Parse Website XML Sitemap with Python and Pandas
Need to parse XML sitemap of a website in Python and Pandas? To get all URLs as a Pandas DataFrame?
If so, you may find several very useful solutions in this article.
Option 1: Parse XML Sitemap with Python and Pandas
The sitemap which we are going to read is the one of this website:
/sitemap.xml
We are going to read it in Python with library requests
and then parse the URLs and the dates by module lxml
.
You can find the code below - first we read the sitemap with package requests
. Next we load the content into lxml
creating a tree for all elements.
Finally we are iterating over all elements in the sitemap and append the info to a dict:
import requests
import pandas as pd
from lxml import etree
main_sitemap = 'https://blog.softhints.com/sitemap.xml'
xmlDict = []
r = requests.get(main_sitemap)
root = etree.fromstring(r.content)
print ("The number of sitemap tags are {0}".format(len(root)))
for sitemap in root:
children = sitemap.getchildren()
xmlDict.append({'url': children[0].text, 'date': children[1].text})
pd.DataFrame(xmlDict)
The result is a Pandas DataFrame which contains the URLs and the dates of the sitemap:
Option 2: Parse compressed XML Sitemap with Python
In this option we will take care of a sitemap which is compressed.
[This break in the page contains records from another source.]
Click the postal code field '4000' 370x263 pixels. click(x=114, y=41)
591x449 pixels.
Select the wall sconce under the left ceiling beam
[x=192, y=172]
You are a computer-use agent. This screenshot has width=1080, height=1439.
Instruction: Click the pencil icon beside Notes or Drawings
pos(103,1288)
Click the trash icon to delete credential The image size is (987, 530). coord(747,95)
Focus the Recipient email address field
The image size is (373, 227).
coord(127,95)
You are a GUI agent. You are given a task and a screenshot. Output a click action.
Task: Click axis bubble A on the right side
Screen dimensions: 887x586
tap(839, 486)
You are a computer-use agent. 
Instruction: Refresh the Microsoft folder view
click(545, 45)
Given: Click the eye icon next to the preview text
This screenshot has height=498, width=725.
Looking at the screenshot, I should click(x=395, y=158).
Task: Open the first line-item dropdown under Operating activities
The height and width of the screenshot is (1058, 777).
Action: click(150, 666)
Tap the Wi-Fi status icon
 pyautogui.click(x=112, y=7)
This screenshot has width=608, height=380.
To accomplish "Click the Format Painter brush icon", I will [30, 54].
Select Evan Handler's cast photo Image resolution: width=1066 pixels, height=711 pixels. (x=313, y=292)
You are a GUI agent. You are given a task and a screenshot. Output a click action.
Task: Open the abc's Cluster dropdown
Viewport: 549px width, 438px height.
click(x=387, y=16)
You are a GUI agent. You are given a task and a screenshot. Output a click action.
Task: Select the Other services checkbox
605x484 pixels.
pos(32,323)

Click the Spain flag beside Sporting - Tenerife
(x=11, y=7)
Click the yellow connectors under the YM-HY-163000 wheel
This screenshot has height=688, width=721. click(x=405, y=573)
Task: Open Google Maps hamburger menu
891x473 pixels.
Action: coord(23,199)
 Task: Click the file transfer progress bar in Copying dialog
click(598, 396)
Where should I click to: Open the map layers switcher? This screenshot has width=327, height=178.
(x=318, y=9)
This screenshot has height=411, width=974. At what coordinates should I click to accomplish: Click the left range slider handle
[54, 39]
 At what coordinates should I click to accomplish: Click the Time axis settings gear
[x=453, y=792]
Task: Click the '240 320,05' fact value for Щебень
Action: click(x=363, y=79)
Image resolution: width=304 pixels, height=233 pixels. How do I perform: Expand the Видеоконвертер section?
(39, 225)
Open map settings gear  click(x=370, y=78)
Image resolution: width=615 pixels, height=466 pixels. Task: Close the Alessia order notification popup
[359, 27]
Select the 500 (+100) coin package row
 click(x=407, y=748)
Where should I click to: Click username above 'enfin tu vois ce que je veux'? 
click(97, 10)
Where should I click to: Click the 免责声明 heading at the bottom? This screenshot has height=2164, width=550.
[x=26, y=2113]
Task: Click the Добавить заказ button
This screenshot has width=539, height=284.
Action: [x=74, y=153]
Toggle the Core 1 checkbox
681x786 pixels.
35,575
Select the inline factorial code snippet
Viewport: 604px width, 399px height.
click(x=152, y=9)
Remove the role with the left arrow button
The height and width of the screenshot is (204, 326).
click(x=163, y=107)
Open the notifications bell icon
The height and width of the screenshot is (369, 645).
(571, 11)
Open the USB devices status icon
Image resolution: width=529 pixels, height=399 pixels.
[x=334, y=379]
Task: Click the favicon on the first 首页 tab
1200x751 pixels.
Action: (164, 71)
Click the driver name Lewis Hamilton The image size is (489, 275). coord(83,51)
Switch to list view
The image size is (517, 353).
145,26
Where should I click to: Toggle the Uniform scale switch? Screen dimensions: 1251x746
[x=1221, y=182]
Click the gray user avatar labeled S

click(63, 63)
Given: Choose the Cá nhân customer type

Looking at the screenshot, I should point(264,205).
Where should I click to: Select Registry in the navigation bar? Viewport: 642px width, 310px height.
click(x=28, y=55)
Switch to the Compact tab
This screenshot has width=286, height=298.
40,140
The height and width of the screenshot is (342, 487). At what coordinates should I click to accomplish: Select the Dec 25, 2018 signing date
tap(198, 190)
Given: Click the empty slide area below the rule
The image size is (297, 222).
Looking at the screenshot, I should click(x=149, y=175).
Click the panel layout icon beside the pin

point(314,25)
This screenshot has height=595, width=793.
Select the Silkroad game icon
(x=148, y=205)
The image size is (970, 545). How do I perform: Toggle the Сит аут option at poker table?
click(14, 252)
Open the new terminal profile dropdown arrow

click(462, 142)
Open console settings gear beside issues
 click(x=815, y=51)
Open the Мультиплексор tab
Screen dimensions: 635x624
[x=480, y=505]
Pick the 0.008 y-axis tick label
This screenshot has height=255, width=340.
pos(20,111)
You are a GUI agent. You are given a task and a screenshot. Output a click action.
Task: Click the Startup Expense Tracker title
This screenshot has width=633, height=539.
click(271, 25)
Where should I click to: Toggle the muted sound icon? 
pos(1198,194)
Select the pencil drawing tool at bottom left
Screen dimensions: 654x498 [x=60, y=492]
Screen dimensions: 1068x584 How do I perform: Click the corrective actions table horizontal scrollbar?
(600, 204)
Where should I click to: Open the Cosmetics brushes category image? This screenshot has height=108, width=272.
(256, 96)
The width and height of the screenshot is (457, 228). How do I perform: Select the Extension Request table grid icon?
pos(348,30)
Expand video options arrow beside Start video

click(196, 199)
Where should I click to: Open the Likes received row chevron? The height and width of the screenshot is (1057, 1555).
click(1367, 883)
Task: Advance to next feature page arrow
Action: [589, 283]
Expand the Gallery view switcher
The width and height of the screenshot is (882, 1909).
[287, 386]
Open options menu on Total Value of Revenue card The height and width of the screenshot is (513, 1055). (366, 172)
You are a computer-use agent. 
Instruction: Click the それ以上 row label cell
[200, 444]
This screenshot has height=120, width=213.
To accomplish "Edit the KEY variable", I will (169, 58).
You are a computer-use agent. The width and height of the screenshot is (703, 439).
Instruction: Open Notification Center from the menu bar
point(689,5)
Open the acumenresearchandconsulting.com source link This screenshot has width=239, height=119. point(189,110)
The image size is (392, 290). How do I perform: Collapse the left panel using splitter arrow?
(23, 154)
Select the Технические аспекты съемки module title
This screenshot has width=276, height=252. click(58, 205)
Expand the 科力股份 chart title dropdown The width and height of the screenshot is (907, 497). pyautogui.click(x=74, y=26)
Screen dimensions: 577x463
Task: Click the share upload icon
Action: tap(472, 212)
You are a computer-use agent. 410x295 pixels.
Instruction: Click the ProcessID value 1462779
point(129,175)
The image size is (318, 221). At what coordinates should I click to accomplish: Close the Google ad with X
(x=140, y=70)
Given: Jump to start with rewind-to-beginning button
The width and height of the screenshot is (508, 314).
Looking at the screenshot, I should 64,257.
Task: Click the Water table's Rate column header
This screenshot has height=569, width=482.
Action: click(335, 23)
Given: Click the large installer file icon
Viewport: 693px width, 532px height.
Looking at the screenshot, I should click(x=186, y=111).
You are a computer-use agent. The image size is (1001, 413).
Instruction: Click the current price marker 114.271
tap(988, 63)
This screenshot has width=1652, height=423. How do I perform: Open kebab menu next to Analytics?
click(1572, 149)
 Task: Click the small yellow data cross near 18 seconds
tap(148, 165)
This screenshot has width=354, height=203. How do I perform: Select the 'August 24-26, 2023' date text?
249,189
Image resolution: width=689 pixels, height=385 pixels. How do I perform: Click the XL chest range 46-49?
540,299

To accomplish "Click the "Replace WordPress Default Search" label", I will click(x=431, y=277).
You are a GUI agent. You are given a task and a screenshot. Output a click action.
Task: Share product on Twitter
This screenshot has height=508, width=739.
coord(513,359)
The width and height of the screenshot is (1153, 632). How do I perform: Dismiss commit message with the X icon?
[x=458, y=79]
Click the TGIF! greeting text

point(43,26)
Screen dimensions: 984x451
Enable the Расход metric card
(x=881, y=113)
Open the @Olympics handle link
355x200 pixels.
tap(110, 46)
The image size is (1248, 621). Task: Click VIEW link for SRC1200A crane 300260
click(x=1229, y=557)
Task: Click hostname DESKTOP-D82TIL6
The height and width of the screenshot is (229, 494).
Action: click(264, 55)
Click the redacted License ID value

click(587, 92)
The parsing is pretty similar but includes one additional step - extraction:
import requests
import gzip
from io import StringIO
r = requests.get('http://blog.softhints.com/sitemap.xml.gz')
sitemap = gzip.GzipFile(fileobj=StringIO(r.content)).read()
We are going to use StringIO
from io in order to read the content of the compressed XML sitemap.
Then we can parse it in the same way like in Option 1.
Option 3: Parse local XML Sitemap with Python - no namespaces
Sometimes you need to parse with Python a sitemap which is stored locally on your machine.
Suppose you have a local file with content like and named - XML Sitemap.xml
:
<?xml version="1.0" encoding="UTF-8"?><?xml-stylesheet type="text/xsl" href="//blog.softhints.com/sitemap.xsl"?>
<sitemapindex xmlns="http://www.sitemaps.org/schemas/sitemap/0.9">
<sitemap>
<loc>https://blog.softhints.com/sitemap-pages.xml</loc>
<lastmod>2021-06-27T20:56:56.533Z</lastmod>
</sitemap>
<sitemap>
<loc>https://blog.softhints.com/sitemap-posts.xml</loc>
<lastmod>2021-08-16T09:50:34.531Z</lastmod>
</sitemap>
<sitemap>
<loc>https://blog.softhints.com/sitemap-authors.xml</loc>
<lastmod>2021-08-20T19:26:41.214Z</lastmod>
</sitemap>
<sitemap>
<loc>https://blog.softhints.com/sitemap-tags.xml</loc>
<lastmod>2021-08-16T09:50:34.641Z</lastmod>
</sitemap>
</sitemapindex>
To parse the above sitemap without taking care for the namespaces you can use the next Python code:
import lxml.etree
tree = lxml.etree.parse("/home/myuser/Desktop/XML Sitemap.xml")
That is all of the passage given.